Наверное, Ройс почувствовал взгляд Аннабель, потому что пошевелился и поднял голову. Затем, опершись руками о подлокотники, поднялся с кресла. Он подошел к кровати и склонился над Аннабель.

Его подбородок зарос щетиной, и Аннабель вдруг подумала, что никогда не видела мужа небритым. Он погладил девушку по щеке и нежно ей улыбнулся. Она тоже ему улыбнулась.

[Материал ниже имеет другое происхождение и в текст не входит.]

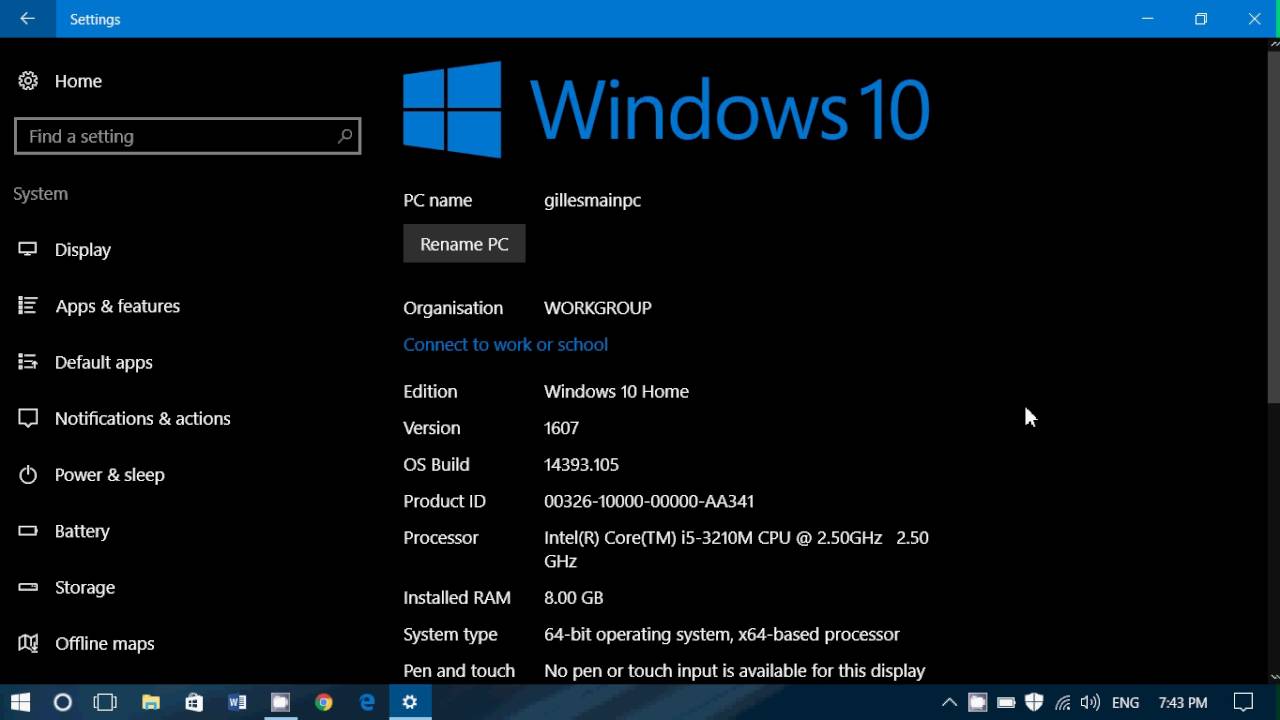Open the volume control in tray
Image resolution: width=1280 pixels, height=720 pixels.
point(1090,703)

Она чувствовала себя счастливой, потому что могла дышать, потому что Ройс был рядом, потому что она любила его и надеялась, что он ее тоже любит.

Глава 25

Аннабель была очень красива в простом платье из пурпурно-красной шерсти, с ниспадающими по плечам роскошными волосами она сидела во главе стола на стуле с высокой спинкой, и на ее губах играла солнечная улыбка, Напротив нее сидел Дешилдс и рассказывал всевозможные забавные истории. Но ведь она всегда была красавицей, его Энни.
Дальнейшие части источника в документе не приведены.